WHAT YOU NEED TO DO
Scan the listing below for the word "user" and copy every line where it occurs.

INPUT DATA

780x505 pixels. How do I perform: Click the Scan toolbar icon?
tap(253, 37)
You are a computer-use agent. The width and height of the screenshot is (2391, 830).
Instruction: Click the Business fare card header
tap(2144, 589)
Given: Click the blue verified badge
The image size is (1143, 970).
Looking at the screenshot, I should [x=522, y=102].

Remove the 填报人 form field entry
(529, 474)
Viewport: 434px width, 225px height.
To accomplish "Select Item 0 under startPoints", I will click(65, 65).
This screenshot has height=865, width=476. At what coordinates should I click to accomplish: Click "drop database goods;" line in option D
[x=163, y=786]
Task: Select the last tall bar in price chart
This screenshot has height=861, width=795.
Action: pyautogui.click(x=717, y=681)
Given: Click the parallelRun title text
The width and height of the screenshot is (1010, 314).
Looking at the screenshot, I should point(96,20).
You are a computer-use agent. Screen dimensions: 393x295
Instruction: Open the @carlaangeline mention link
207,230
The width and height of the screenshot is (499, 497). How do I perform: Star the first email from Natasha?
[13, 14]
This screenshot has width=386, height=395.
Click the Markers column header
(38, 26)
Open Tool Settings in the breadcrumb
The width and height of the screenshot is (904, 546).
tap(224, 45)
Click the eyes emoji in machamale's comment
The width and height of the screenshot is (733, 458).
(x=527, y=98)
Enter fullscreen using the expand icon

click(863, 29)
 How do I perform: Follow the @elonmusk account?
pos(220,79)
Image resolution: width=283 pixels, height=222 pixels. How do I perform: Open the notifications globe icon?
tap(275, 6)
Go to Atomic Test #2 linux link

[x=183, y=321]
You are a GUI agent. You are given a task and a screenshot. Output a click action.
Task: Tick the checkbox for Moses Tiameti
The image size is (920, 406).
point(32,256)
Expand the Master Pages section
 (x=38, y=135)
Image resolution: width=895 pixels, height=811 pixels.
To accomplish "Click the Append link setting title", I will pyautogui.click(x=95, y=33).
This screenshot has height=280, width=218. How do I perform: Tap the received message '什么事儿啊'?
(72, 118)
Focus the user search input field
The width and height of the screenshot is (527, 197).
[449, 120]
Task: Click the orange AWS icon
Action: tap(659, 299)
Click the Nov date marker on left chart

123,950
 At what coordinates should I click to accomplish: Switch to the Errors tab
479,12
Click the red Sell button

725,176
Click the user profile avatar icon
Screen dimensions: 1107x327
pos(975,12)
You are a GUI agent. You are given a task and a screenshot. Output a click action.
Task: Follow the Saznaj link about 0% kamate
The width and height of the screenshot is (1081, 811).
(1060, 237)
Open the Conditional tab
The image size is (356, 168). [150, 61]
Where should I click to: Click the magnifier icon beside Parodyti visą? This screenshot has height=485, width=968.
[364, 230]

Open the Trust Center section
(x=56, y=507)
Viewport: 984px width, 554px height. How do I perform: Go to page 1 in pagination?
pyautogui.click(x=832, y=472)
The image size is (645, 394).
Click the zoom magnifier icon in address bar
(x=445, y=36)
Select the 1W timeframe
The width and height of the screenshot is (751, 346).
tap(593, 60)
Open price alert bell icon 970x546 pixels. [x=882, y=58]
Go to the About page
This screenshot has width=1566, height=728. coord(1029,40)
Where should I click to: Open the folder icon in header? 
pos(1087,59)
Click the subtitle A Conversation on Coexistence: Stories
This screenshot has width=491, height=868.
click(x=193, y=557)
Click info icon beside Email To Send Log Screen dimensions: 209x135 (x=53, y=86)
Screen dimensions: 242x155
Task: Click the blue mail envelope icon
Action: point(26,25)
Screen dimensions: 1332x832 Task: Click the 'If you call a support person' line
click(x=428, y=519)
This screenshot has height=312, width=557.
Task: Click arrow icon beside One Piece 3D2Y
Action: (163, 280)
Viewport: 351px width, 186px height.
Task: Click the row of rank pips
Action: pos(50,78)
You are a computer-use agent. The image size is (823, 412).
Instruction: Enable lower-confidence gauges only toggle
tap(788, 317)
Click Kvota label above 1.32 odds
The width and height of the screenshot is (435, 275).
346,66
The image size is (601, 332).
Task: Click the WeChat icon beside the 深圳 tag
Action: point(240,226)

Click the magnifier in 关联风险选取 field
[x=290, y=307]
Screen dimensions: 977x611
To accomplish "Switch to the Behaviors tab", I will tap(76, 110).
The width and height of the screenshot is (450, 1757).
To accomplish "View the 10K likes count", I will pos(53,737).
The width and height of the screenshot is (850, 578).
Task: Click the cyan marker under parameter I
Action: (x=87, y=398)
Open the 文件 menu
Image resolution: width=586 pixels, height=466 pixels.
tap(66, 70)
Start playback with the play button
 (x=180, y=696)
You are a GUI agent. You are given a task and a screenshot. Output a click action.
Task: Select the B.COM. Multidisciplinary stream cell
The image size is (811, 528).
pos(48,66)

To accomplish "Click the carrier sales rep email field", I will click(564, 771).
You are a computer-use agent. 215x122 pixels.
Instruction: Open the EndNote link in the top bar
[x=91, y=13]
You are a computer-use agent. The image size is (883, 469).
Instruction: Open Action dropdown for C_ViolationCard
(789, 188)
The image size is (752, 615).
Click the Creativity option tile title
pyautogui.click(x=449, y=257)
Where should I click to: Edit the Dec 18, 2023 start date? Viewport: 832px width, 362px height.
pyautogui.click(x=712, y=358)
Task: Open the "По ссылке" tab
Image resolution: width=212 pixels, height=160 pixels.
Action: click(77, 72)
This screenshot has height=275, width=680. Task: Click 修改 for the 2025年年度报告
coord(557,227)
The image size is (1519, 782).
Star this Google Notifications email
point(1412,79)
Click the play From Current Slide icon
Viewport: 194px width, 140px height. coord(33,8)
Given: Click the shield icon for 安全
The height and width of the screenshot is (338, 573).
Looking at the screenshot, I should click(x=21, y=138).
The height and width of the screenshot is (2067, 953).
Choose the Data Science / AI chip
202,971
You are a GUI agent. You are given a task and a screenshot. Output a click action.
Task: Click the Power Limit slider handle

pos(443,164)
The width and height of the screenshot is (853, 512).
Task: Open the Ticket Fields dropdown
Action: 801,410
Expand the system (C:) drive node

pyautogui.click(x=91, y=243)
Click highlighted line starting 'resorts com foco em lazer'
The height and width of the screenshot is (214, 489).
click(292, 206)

RESPONSE TO THE EXERCISE
Focus the user search input field
Click the user profile avatar icon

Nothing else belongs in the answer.